» PROBLEM STATEMENT:
Reproduce every line of the material below verbatim, leaving out the pictures.

» RAW DATA:

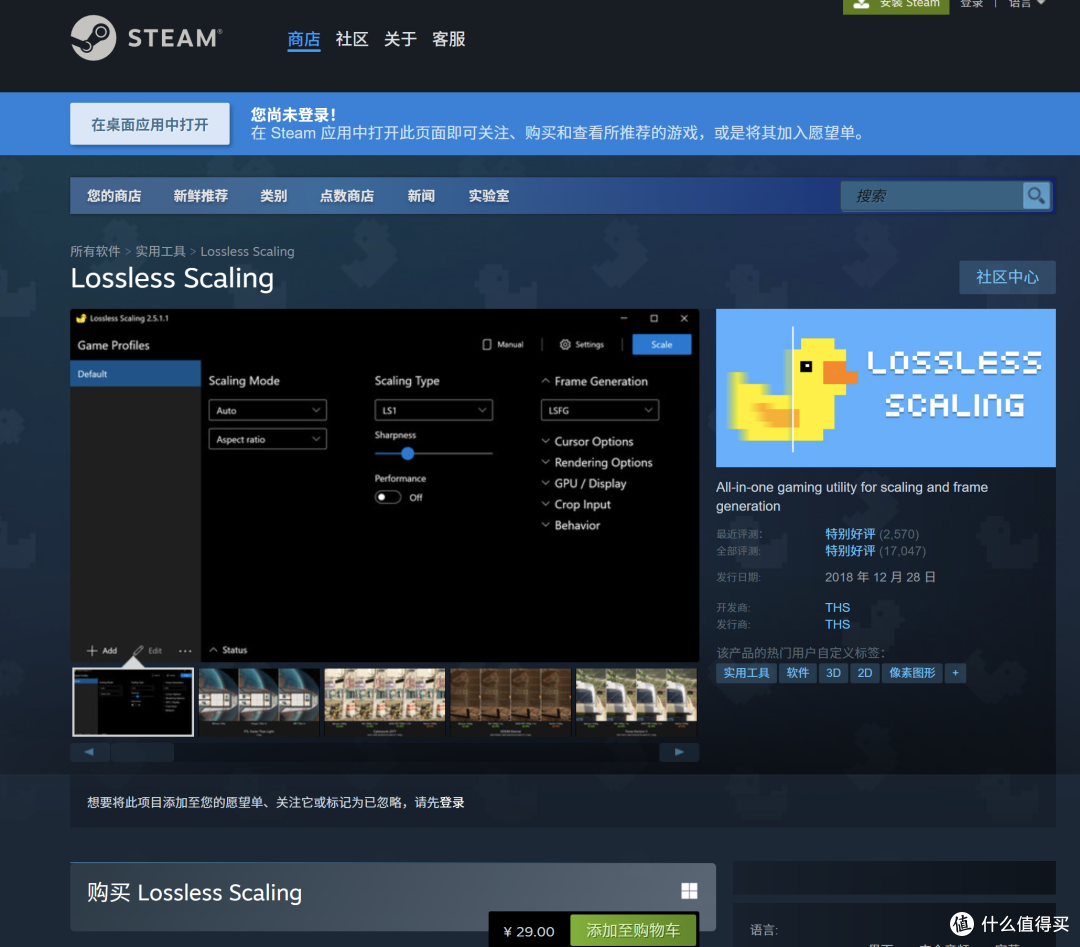This screenshot has height=947, width=1080.
Task: Select 点数商店 in the store navigation
Action: pyautogui.click(x=347, y=195)
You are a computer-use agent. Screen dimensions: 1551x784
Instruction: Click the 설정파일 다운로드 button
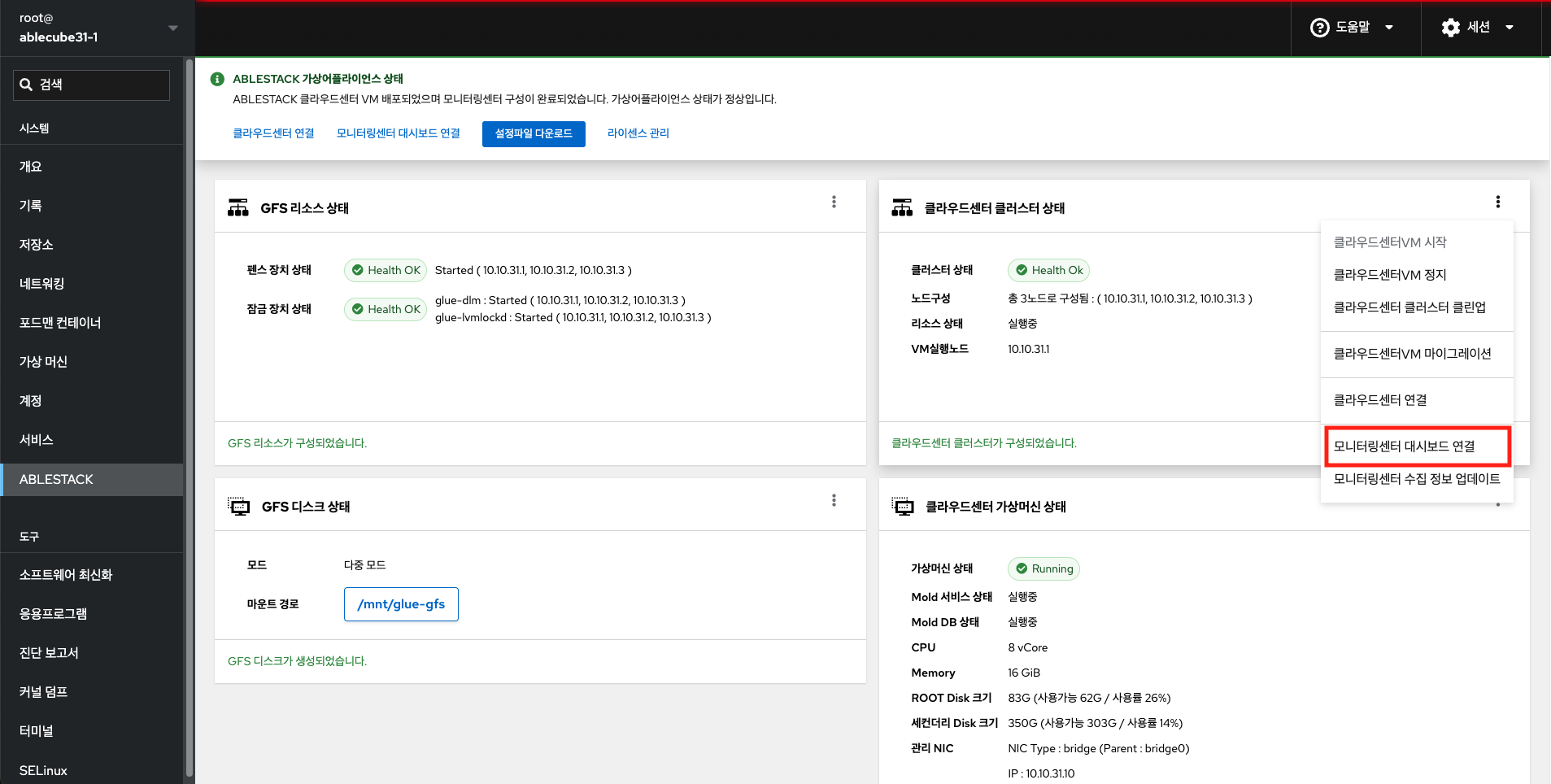[534, 133]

» SOLUTION:
This screenshot has height=947, width=1080.
Task: Select 点数商店 in the store navigation
Action: pyautogui.click(x=347, y=195)
You are a computer-use agent. Screen dimensions: 1551x784
Instruction: Click the 설정파일 다운로드 button
[534, 133]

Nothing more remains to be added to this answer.